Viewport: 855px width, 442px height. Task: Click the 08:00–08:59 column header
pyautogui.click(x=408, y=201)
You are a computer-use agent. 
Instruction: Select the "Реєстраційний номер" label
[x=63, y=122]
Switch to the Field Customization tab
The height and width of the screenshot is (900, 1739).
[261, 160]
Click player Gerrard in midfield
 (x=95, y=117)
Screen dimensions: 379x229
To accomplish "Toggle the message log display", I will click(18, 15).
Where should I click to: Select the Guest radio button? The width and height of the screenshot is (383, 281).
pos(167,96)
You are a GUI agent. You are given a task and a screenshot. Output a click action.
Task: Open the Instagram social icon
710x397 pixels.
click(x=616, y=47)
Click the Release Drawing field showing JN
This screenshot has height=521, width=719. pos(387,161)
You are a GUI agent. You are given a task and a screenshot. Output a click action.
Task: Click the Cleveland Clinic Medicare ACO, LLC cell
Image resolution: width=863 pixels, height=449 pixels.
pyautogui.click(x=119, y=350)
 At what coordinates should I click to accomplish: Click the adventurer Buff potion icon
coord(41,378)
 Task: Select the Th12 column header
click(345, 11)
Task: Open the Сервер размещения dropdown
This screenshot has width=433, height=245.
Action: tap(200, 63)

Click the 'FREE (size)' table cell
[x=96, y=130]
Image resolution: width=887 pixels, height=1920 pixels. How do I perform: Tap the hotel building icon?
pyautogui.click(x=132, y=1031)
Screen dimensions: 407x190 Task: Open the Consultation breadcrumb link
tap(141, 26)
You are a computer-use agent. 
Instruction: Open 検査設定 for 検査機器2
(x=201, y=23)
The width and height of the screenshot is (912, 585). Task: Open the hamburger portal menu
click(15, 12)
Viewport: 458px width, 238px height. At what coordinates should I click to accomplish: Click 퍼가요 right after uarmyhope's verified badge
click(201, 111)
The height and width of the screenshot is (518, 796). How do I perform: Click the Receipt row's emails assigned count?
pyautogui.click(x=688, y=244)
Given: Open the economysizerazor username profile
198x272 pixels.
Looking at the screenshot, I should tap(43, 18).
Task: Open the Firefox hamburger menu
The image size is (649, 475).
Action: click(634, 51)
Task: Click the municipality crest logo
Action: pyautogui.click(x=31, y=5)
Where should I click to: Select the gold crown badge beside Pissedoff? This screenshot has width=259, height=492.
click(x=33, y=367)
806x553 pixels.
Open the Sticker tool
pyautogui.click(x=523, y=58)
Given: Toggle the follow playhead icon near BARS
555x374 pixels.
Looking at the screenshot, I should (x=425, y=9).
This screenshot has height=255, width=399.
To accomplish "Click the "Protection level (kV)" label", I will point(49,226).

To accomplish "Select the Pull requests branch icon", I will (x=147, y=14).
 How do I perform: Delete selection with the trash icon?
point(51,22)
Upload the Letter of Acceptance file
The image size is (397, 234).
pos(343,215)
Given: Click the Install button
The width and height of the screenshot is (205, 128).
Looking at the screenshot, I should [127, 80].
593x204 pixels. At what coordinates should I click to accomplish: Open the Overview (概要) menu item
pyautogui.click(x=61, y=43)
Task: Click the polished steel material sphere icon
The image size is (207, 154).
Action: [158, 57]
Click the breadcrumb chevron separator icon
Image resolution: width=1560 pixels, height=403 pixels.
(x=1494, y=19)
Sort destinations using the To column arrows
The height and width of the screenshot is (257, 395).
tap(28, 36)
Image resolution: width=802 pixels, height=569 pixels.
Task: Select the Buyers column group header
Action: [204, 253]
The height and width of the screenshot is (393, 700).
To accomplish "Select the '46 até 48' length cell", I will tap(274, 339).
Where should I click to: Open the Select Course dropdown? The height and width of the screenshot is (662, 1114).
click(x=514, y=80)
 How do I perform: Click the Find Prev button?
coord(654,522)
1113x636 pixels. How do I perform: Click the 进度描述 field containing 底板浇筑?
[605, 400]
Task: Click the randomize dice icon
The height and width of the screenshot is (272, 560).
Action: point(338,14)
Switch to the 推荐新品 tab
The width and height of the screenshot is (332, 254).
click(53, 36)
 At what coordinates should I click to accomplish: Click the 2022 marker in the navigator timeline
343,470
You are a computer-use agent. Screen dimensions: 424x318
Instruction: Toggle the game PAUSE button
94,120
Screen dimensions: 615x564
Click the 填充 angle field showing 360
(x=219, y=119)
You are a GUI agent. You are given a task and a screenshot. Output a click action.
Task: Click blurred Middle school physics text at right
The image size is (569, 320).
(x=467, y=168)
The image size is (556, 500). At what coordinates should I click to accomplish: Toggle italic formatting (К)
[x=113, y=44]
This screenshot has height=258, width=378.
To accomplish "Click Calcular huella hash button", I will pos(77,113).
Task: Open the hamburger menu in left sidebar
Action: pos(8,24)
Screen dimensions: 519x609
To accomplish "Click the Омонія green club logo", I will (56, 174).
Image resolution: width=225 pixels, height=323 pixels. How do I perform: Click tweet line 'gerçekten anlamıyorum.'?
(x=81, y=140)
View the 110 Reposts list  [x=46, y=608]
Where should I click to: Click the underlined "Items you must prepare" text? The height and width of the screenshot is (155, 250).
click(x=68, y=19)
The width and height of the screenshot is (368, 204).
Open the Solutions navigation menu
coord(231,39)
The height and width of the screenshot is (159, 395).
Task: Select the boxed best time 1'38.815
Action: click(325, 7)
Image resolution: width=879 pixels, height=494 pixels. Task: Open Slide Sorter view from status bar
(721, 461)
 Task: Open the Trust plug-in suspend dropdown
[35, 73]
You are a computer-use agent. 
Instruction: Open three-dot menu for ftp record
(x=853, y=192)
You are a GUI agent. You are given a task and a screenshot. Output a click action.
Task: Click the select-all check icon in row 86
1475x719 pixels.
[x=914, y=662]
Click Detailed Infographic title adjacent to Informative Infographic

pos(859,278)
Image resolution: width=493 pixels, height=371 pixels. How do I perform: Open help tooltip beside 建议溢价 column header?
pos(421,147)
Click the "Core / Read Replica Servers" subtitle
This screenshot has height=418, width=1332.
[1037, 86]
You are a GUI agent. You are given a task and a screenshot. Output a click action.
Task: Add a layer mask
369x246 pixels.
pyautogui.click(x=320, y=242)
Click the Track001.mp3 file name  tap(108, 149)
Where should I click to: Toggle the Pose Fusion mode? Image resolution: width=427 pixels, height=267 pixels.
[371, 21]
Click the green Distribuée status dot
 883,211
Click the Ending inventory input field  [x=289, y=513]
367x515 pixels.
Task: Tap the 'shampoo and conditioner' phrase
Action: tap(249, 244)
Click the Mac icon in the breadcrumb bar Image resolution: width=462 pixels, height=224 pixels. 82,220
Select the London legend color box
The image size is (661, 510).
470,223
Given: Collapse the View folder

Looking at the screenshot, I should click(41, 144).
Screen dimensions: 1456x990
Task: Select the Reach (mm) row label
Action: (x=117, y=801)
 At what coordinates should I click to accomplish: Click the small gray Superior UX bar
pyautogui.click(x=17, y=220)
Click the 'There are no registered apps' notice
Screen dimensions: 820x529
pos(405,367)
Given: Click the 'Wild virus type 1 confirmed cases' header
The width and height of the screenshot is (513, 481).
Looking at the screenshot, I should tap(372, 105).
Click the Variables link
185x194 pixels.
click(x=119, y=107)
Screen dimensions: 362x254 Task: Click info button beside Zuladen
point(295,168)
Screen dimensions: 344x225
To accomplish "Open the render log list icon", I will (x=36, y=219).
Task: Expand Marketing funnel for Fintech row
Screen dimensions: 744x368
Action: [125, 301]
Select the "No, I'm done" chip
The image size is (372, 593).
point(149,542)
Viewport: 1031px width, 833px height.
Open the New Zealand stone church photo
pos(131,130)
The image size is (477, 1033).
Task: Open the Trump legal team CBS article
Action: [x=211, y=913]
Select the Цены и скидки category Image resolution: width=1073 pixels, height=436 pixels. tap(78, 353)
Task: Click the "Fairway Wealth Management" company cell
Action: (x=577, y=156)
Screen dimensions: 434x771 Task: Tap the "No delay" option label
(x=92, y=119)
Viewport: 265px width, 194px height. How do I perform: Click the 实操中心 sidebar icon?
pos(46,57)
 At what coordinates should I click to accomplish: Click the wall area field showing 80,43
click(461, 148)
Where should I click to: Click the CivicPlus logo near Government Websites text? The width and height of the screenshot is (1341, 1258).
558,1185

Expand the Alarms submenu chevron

====================

Copy every line of the material above in which the string "chevron" can be found.

Click the breadcrumb chevron separator icon
Expand the Alarms submenu chevron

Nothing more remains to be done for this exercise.